For that example, it's significantly faster than both
[TensorFlow.js](https://github.com/tensorflow/tfjs) and
[ONNX Runtime Web](https://www.npmjs.com/package/onnxruntime-web), which both use handwritten
libraries of custom kernels.
It's still early though. There's a lot of low-hanging fruit to continue optimizing the library, as
well as unique optimizations such as FlashAttention variants.
### API Reference
That's all for this short tutorial. Please see the generated
[API reference](https://jax-js.com/docs) for detailed documentation.
## Development
_The following technical details are for contributing to jax-js and modifying its internals._
This repository is managed by [`pnpm`](https://pnpm.io/). You can compile and build all packages in
watch mode with:
```bash
pnpm install
pnpm run build:watch
```
Then you can run tests in a headless browser using [Vitest](https://vitest.dev/).
```bash
pnpm exec playwright install
pnpm test
```
We are currently on an older version of Playwright that supports using WebGPU in headless mode;
newer versions skip the WebGPU tests.
To start a Vite dev server running the website, demos and REPL:
```bash
pnpm -C website dev
```
You can run the linter, code formatter, and type checker with:
```bash
pnpm lint # Run ESLint
pnpm format # Format all files with Prettier
pnpm format:check # Check formatting without writing
pnpm check # Run TypeScript type checking
```
## Future work / help wanted
Contributions are welcomed! Some fruitful areas to look into:
- Adding support for more JAX functions and operations, see [compatibility table](./FEATURES.md).

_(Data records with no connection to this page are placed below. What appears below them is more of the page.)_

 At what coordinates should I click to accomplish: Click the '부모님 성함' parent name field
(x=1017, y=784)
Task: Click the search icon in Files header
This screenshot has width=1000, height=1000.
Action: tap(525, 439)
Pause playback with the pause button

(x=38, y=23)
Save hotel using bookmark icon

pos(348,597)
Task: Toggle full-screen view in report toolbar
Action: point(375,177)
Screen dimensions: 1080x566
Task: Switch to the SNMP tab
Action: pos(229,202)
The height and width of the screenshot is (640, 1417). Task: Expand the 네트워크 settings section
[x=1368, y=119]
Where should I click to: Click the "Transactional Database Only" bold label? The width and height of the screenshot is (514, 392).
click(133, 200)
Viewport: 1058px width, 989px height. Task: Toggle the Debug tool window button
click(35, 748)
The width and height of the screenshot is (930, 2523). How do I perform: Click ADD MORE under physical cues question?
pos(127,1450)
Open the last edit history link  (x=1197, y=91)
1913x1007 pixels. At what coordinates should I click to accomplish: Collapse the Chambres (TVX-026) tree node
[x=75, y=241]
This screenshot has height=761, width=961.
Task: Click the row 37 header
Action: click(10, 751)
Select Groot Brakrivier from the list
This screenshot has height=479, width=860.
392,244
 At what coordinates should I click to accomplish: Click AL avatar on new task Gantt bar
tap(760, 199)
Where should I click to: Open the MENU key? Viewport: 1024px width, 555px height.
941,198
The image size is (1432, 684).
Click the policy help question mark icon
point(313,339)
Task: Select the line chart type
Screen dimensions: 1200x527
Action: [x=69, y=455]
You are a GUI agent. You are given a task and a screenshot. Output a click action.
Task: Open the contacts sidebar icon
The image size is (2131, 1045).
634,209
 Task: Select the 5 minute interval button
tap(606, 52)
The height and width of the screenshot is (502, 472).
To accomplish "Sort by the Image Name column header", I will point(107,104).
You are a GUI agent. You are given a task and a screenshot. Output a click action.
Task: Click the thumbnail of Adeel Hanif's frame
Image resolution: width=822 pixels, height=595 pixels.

- Improving performance of the WebGPU and Wasm runtimes, generating better kernels, and using SIMD
and multithreading. (Even single-threaded Wasm could be ~20x faster.)
- Helping the JIT compiler to fuse operations in more cases, like `tanh` branches.
- Making a fast transformer inference engine, comparing against onnxruntime-web.